Concrete takes centre-stage inside this dramatic hilltop home designed by Pritzker Prize-winner Alejandro Aravena, set in Chile’s Coquimbo.
The radical, four-bedroom vacation house is part of the Ochoalcubo project – a pioneering ‘architectural laboratory’ led by the entrepreneur and architecture lover Eduardo Godoy. Leading Chilean and Japanese practices including Aravena, Smiljan Radic, Toyo Ito and Sou Fujimoto were asked to design a series of ground-breaking homes on the coast of Ochoquebradas.
Alejandro Aravena and his practice Elemental have built a rugged structure, comprising three poured concrete volumes that are stacked one against the other. On the market via Chile Sotheby’s International Realty for $1.53M, the home blends with the surrounding landscape and has an ancient feel, as though it’s been there forever.

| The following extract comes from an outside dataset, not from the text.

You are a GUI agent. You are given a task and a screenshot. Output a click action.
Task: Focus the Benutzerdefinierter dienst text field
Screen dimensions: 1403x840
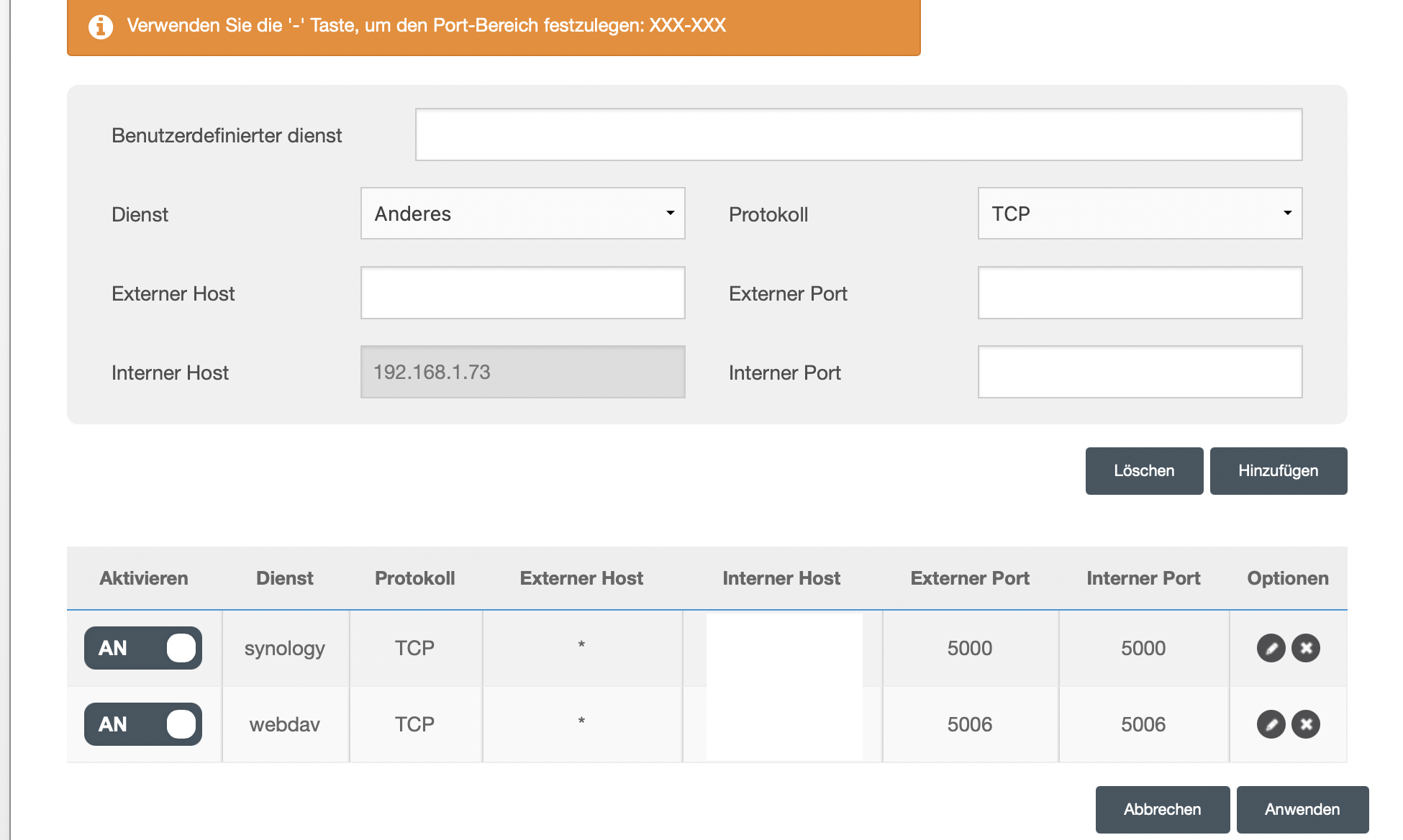[x=858, y=134]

Its boulder-like appearance and simple composition takes cues from the notion of ‘primitivism’ and pairing things back to the fundamentals. The practice took cues from the idea that ‘a weekend house is ultimately a kind of retreat where people allowed themselves to suspend the conventions of life and go back to a more essential living’.
To that end, it holds a ‘place for a fire’ rather than a formal fireplace, and its concrete walls are left exposed. Interiors channel modernist principles about flow of space, truth to materials, and indoor/outdoor living. Floor-to-ceiling glass walls provide sweeping views of the striking landscape and Pacific Ocean.
The house is set over four levels, with wooden shutters opening on each level.